1. Be an inspector. Take a close look at balconies, porches, railings and outdoor furniture to see if there are any missing or rusted nails or fasteners. Also check for splinters, buckled or loose boards, and uneven stair treads and discolored areas. Make sure there are no cracks or gaps in your pathways that could trigger a fall.
2. Say so long to slick surfaces. Keep your driveways, walkways and garden paths clear of leaves, branches and other debris. After a heavy rainfall, be attentive to puddles and slick surfaces, and wear shoes or boots with good treads.
3. Give your lawn a once-over. One misstep on uneven surfaces and you could lose your balance. Ask a friend or family member to walk around your yard with you to check for hazards such as roots, fallen branches, rocks or bumpy ground. They may see something that you missed.
4. Don't try to be Mr. or Ms. Fix-It. If your mower or weed whacker breaks, take it to a professional repair shop. Throw away broken garden tools.
5. Keep it handy. If you have to root around the shed or garden, or reach up on high shelves, accidents are more likely to happen. So place within easy reach the yard equipment that you use most frequently.
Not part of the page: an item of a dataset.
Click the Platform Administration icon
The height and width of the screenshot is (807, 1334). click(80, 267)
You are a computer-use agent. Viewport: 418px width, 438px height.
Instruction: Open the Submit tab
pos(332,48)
6. Follow this step. We are at the highest risk of ladder injuries during fall months when we clean gutters, hang outdoor lights or do yard maintenance, according to a study by the Oregon Health & Science University Trauma Program. Climb a ladder only when someone strong can be there to spot you. If you're at all wary about climbing, don't do it.
7. Get slip-resistant. Add abrasive strips or rubber stair treads, and use deck paint that has a rough texture.
8. Install outdoor lights. Put in the ones that are motion-sensitive. Don't neglect the porch, pathway, driveway and backyard.
7 Spring Chores to Take Care of
1. Dryer. Clean the exhaust duct and space under the dryer, and get rid of all dust and lint.
2. Gutters. Clean your gutters, drains and downspouts so that heavy spring rains can flow freely off your roof.
3. Furnace. Replace the air filter regularly. A dirty one can restrict airflow and in turn overwork the furnace, increasing the risk of a carbon monoxide leak.
4. Trees. Prune dead branches so they don't snap off during fierce seasonal winds.
5. Fireplace. Examine the exterior of the chimney for any signs of damage. Have the flue cleaned and inspected by a certified chimney sweep.
6. Sump pump. If you have one in your basement, test it to be sure it's clean and operable and that the outflow is draining properly.
7. Battery check. Make sure all your smoke and carbon monoxide detectors have new batteries.